Samsung Galaxy Z Fold 8 Realitätscheck: Hält das „knitterfreie“ Display wirklich so lange?
Nach 7 Tagen Praxistests enthüllen wir, ob das Samsung Galaxy Z Fold 8 tatsächlich ein faltenfreies Display bietet oder ob am Ende die Physik siegt.

Der Hype vs. die Realität faltbarer Bildschirme
Als das Samsung Galaxy Z Fold 8 auf den Markt kam, war die Tech-Community von einer einzigen, ambitionierten Behauptung begeistert: das Ende der Faltkante. Erste Tests und Hands-on-Demonstrationen ließen vermuten, dass Samsung das hartnäckigste Ärgernis faltbarer Technologie endlich gelöst hatte. Dank einer neuen Titanlegierungsfolie und einer verstärkten Rückseite wirkte das Display beim Auspacken straff, glatt und nahezu nahtlos.
Die ersten Tage hielt diese Illusion an. Das „Flex Titanium“-Display erfüllte die hohen Erwartungen und bot ein Seherlebnis, das sich eher wie bei einem herkömmlichen Smartphone anfühlte als bei jedem vorherigen Faltgerät. Doch eine entscheidende Frage blieb: Würde dieses „faltenfreie“ Erlebnis den Belastungen des Alltags standhalten?
Das Sieben-Tage-Urteil: Die Physik siegt
Nach einer ganzen Woche intensiver Nutzung im Alltag – inklusive Multitasking beim Training, endlosem Surfen im Internet und ständigem Scrollen durch TikTok – zeigte sich die Wahrheit. Am siebten Tag war die unsichtbare Falte zurück. Sie ist zwar nicht so tief oder störend wie die Rillen älterer Geräte, aber die einst nahtlose Oberfläche hat sich zu einer sichtbaren Linie verformt.
Dieses Phänomen ist kein Defekt eines einzelnen Geräts, sondern das Ergebnis dessen, was Ingenieure als „plastische Verformung“ bezeichnen. Trotz der fortschrittlichen Materialien setzt das hunderte Male tägliche Falten und Entfalten des Bildschirms die Displayschichten einer immensen mechanischen Belastung aus. In Kombination mit der natürlichen Wärmeentwicklung des Prozessors verlieren die Materialien mit der Zeit ihre ursprüngliche Spannung und setzen sich in der Aussparung des Scharniers ab.
Analyse der Auswirkungen: Ist es ein K.O.-Kriterium?
Um es klarzustellen: Das erneute Auftreten der Falte macht das Galaxy Z Fold 8 nicht zu einem schlechten Gerät. Die Haptik bleibt weitgehend unverändert; der Finger spürt keine wesentlich tiefere Vertiefung als am ersten Tag. Das Problem ist hauptsächlich optischer Natur.

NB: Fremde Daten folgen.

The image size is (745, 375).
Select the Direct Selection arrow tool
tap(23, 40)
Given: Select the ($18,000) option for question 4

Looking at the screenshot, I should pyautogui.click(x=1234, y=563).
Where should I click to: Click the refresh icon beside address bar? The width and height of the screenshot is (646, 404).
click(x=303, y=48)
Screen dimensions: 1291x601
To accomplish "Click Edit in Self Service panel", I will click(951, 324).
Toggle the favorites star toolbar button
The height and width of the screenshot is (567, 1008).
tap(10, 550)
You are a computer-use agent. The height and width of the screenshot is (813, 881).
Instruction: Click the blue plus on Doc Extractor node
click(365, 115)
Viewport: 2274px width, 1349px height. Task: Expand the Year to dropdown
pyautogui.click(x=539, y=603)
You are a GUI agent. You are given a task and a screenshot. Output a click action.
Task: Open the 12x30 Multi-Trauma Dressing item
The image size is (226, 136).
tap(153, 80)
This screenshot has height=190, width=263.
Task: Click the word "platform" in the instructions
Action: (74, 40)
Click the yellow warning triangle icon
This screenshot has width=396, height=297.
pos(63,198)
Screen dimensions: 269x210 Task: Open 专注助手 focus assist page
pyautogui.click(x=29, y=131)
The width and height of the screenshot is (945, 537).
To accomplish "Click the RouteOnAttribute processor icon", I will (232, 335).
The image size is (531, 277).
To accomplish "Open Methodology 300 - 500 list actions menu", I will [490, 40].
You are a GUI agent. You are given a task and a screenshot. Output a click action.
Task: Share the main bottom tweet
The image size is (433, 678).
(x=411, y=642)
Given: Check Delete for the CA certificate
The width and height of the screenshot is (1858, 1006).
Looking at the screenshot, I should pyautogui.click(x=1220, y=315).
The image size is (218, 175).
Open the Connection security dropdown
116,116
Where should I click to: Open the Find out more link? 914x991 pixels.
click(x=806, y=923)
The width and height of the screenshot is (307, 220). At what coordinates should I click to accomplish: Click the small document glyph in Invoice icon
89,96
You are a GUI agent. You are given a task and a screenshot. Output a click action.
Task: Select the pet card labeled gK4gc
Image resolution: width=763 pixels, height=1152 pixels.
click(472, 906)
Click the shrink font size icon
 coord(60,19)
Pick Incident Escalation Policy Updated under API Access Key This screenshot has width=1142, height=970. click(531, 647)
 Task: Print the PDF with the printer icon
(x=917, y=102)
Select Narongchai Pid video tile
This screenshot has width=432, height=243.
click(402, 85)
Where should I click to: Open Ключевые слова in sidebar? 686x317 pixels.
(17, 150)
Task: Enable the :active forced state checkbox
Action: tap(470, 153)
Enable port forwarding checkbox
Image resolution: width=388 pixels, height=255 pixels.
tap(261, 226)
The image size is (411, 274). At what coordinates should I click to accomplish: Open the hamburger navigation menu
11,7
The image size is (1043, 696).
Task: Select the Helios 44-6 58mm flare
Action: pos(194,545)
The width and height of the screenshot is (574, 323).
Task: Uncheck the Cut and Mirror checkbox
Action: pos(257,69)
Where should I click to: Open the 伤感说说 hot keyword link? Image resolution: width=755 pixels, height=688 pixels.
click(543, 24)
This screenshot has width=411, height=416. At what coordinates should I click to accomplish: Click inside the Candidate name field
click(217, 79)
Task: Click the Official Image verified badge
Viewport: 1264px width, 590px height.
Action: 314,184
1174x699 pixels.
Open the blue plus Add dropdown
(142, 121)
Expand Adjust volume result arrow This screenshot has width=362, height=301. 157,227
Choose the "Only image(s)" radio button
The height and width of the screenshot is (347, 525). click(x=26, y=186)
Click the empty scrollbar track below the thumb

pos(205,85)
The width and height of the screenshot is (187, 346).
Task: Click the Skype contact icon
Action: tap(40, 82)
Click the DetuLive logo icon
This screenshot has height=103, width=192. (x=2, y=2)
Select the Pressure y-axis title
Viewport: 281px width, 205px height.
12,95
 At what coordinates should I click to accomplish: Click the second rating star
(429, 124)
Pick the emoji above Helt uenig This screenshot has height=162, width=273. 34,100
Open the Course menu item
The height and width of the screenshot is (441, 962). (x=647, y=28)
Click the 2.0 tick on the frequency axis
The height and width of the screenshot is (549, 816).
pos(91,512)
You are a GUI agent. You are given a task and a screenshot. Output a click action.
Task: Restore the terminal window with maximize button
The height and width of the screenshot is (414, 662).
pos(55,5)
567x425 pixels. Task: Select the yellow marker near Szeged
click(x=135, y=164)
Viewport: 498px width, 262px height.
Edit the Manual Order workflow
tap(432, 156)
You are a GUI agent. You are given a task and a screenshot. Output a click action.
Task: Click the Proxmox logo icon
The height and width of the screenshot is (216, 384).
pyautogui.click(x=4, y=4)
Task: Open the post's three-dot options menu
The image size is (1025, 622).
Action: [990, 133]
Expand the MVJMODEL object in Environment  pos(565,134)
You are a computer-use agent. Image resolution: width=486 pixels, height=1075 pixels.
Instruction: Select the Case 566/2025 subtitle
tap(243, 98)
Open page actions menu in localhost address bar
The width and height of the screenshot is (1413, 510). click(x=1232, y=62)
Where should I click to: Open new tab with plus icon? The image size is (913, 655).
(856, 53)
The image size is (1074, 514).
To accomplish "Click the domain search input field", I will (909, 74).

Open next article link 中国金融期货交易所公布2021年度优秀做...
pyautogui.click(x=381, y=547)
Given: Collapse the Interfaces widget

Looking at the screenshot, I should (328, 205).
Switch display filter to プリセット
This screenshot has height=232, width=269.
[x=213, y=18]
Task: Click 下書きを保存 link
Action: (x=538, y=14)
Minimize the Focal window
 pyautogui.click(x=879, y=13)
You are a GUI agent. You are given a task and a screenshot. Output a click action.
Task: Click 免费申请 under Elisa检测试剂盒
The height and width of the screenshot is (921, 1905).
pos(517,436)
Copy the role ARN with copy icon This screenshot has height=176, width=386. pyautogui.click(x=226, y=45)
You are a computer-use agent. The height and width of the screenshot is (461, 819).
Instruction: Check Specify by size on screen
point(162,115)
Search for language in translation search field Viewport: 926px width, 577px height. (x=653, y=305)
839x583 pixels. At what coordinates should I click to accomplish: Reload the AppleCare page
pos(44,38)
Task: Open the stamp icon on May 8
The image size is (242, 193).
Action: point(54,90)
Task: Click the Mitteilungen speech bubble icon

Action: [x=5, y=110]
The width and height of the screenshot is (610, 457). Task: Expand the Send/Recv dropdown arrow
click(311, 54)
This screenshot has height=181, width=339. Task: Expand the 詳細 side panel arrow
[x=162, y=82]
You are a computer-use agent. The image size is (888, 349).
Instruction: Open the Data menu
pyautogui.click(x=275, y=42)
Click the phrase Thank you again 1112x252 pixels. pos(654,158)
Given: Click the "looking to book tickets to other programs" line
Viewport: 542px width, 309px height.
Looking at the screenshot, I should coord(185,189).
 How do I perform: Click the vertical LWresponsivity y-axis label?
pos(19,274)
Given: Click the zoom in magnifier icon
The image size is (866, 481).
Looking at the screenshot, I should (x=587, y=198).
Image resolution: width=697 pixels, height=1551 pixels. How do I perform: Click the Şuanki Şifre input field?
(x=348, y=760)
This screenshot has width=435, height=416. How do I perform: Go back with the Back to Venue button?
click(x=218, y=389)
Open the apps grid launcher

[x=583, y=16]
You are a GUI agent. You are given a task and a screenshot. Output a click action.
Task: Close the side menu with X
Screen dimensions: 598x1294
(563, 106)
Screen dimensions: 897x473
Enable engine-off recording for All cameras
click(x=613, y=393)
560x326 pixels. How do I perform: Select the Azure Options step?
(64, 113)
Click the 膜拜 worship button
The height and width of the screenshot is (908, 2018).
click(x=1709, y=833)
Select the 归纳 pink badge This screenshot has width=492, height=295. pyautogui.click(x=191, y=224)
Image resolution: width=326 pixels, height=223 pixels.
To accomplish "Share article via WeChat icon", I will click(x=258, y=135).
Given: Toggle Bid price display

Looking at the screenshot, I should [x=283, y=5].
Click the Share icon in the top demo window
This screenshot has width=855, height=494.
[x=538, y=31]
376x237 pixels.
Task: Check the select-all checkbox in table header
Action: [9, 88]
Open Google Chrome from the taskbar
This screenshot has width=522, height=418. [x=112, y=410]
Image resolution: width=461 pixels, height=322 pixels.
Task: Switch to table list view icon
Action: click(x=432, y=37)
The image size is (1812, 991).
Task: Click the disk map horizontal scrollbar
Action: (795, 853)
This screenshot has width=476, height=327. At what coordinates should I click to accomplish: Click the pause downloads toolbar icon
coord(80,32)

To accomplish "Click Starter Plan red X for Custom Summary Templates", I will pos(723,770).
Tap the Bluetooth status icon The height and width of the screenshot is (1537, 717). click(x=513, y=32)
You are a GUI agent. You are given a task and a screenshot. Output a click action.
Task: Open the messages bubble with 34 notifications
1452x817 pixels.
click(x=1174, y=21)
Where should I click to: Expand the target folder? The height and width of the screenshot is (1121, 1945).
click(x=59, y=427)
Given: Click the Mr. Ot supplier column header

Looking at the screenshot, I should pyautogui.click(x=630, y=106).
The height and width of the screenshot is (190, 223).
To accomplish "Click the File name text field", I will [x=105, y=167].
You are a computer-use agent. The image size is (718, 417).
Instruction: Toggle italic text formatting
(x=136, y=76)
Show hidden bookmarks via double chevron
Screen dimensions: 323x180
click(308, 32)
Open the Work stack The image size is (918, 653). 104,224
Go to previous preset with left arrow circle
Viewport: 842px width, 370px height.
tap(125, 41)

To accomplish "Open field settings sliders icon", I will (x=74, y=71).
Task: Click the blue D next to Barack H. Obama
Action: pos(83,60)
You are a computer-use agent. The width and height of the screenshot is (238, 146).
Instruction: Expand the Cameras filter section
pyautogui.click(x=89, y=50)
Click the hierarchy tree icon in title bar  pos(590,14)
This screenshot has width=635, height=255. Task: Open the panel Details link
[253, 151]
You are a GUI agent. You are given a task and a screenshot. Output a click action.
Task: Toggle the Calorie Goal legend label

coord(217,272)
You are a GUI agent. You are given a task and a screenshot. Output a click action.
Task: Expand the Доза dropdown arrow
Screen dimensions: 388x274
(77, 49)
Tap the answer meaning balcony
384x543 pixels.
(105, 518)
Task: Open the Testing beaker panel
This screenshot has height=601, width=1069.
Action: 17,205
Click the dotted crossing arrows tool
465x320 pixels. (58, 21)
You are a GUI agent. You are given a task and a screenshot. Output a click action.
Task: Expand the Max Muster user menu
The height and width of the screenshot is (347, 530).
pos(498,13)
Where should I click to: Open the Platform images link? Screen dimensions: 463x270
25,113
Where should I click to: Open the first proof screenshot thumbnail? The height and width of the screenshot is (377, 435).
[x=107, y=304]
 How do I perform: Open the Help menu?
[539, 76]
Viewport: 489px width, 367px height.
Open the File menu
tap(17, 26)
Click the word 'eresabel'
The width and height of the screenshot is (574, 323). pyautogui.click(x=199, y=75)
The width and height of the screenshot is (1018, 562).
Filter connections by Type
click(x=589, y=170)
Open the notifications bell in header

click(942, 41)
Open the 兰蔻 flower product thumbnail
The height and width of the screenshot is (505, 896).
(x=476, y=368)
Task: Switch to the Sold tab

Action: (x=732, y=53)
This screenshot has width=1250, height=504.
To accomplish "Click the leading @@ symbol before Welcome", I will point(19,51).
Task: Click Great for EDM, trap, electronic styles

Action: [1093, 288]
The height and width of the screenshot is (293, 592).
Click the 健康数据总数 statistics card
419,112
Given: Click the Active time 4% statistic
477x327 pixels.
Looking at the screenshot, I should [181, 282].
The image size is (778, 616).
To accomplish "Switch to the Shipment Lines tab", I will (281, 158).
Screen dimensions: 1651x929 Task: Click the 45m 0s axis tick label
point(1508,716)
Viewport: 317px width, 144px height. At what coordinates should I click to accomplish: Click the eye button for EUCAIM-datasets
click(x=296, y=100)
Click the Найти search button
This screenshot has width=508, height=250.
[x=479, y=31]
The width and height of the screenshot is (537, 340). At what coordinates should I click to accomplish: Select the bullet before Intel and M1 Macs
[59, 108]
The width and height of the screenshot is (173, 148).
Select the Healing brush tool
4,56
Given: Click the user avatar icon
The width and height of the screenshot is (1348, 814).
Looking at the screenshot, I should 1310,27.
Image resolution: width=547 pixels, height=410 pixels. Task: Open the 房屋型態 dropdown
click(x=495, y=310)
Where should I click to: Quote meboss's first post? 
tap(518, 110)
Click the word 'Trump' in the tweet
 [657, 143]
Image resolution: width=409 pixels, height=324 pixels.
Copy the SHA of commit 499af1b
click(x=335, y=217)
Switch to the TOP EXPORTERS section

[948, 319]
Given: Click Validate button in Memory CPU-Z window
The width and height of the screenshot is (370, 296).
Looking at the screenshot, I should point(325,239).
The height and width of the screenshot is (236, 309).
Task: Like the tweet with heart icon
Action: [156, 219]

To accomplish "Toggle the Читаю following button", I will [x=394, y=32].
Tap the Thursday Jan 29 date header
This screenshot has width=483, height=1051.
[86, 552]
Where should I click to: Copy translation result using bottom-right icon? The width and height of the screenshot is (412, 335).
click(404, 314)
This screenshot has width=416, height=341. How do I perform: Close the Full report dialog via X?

Interessanterweise könnte Samsungs vielgelobte Antireflexbeschichtung die Falte sogar deutlicher sichtbar machen. Bei Gegenlicht, beispielsweise durch ein sonnenbeschienenes Fenster, hebt die Verzerrung der Spiegelung die Falte hervor und macht sie deutlicher sichtbar als auf einem stärker reflektierenden Bildschirm.
Vorteile und Nachteile des neuen Formfaktors
- Das Gute: Dank der passwortähnlichen Abmessungen ist das Z Fold 8 deutlich handlicher als seine Vorgänger. Auch das Seitenverhältnis wurde für den Medienkonsum erheblich verbessert, wodurch es sich wie eine natürliche Weiterentwicklung des Smartphones anfühlt.
- Das Schlechte: Der Preis von 1.899 US-Dollar ist eine hohe Investition. Wer so viel Geld ausgibt, erwartet eine Langlebigkeit und „Perfektion“, die derzeit den Gesetzen der Physik widerspricht.
Fazit: Ein Schritt nach vorn, kein Quantensprung
Samsung hat zweifellos den größten Fortschritt in Richtung eines nahtlosen Bildschirms in der Geschichte der Z Fold-Serie erzielt. Die Falte ist objektiv weniger störend als beim Z Fold 7 oder dem Google Pixel 10 Pro Fold. Die Bezeichnung „faltenfrei“ für das Display ist jedoch eher eine vorübergehende Illusion als eine dauerhafte Eigenschaft.
Für alle, die ein Upgrade erwägen: Das Galaxy Z Fold 8 ist nach wie vor ein fantastisches Gerät. Käufer sollten jedoch mit realistischen Erwartungen an die Sache herangehen: Solange es keinen grundlegenden Durchbruch in der Materialwissenschaft gibt, wird jedes faltbare Smartphone an der Faltkante irgendwann Gebrauchsspuren aufweisen.